1) Moved to the UK August 2014 (Spousal Visa/BMR) and started working 2015.
2) Earn at most (Currently) £25000 but has varied + pensions.
3) Wife is British Citizen.

So my questions are:
1) I can see I need the 2555-EZ tax exclusion. Do I need to fill a separate one for each employer (If more then one in the tax year?)
2) I tried using taxact.com to see what my requirements would be and it said I needed a 1040-FEC. Is that correct?
3) Is my wife considered a Non-Resident Alien? That's all I have to declare for her correct?
4) With having to fill out previous returns, the 2555-EZ asks if this is the first year I'm claiming the Foreign Earned Income Exclusion. Do I do that on the oldest return?

Are there any other forms I need to be filling out? I am thinking I need to fill out a form for each year to send in is that correct? 2015, 2016, and 2017. I want to get this squared up before it gets further out of hand. Any and all help is greatly appreciated!


----------



## Bevdeforges (Nov 16, 2007)

OK, first a couple of general comments.

In your situation, if you want to get back on track with the IRS (say, if you "might" one day want to return to the US with your NRA spouse or if you have financial accounts or pension entitlements back in the US), then you should probably look into the "Overseas Streamlined Compliance" program. 
https://www.irs.gov/individuals/int...-taxpayers-residing-outside-the-united-states
It's a little fiddly, but basically, you file three years of "back" income tax returns plus the current year (i.e. right now, 2017) according to the instructions you'll find on the IRS website. (Plus six years of back FBARs, if applicable.) It's basically what you're doing now, except you mark up the back returns and send them to a special address. But once that's done, all is "forgiven" and away you go.

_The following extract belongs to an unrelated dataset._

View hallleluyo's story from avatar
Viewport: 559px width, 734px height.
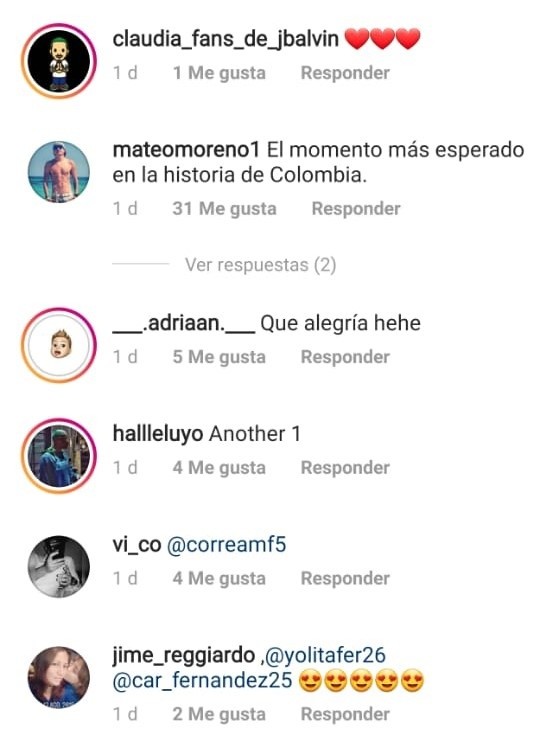pyautogui.click(x=59, y=456)
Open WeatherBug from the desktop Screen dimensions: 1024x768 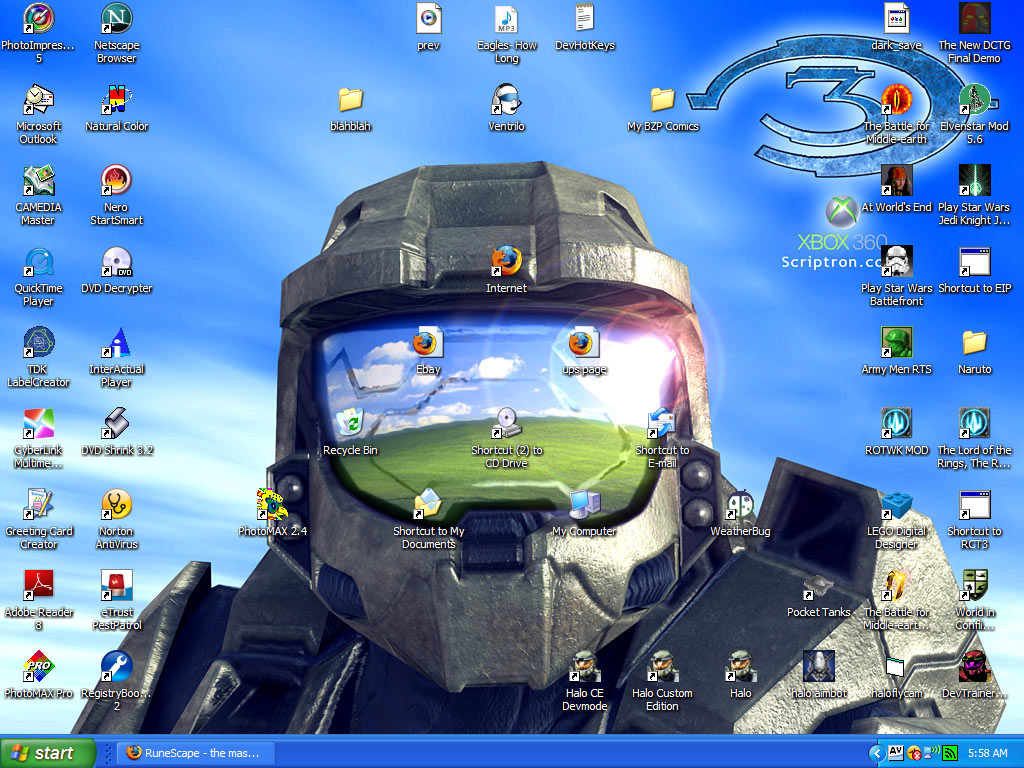[x=741, y=506]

You can also just file those back returns "late" - as long as you don't owe any taxes from those years, the penalty for late filing is $0 (i.e. a percentage of what you owed).

Now, to your questions:



> 1) I can see I need the 2555-EZ tax exclusion. Do I need to fill a separate one for each employer (If more then one in the tax year?)

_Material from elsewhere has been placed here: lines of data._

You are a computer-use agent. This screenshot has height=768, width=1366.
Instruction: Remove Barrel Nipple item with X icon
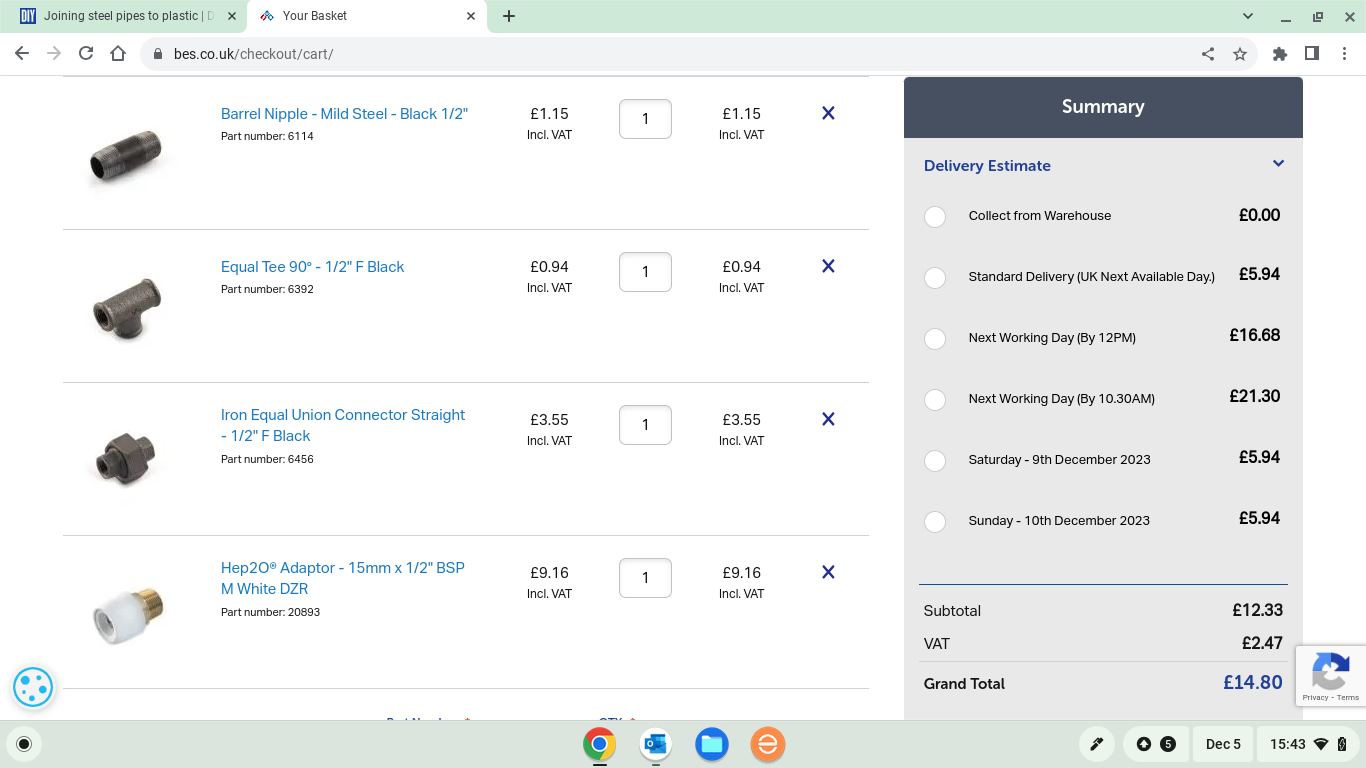point(828,114)
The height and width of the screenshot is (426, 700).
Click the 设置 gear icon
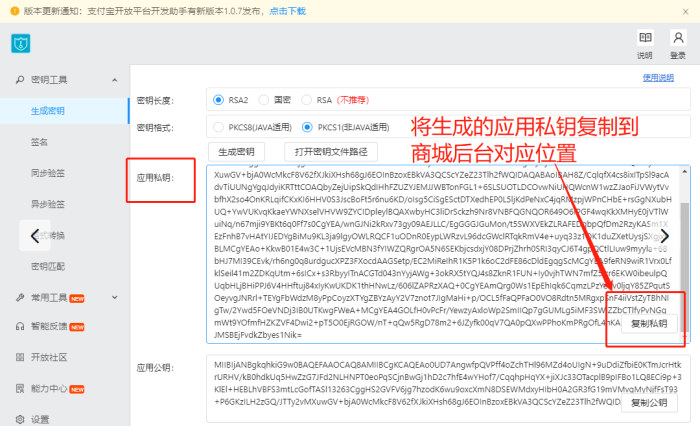(x=20, y=419)
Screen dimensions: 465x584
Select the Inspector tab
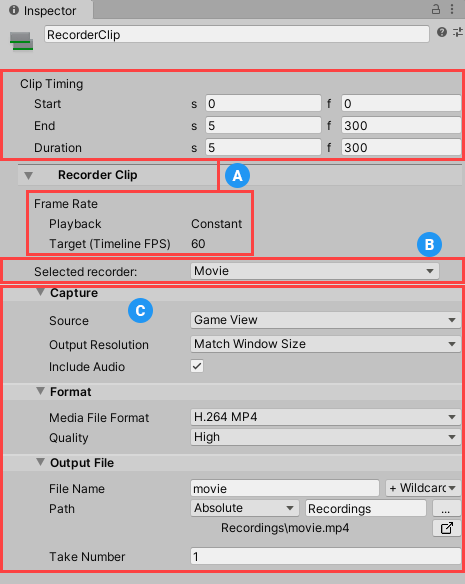point(46,10)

Nope. Lump both (or more) employers together on one 2555 form. You only get the one exclusion anyhow.


> 2) I tried using taxact.com to see what my requirements would be and it said I needed a 1040-FEC. Is that correct?


Yes, but, the FEC form is normally part of the tax filing software and just needs to be filled out (in lieu of a W-2). It's not anything that you get from your employer.


> 3) Is my wife considered a Non-Resident Alien? That's all I have to declare for her correct?


If she doesn't have US citizenship, then yes, she's an NRA. One caution, though. If you just put NRA for her name and SSN on your main form (you're filing married, filing separately after all), there's a good to excellent chance that the IRS will not allow you to e-file. (The littlest thing seems to cause an e-filing to get rejected.) In that case, you just print off the return and mail it in.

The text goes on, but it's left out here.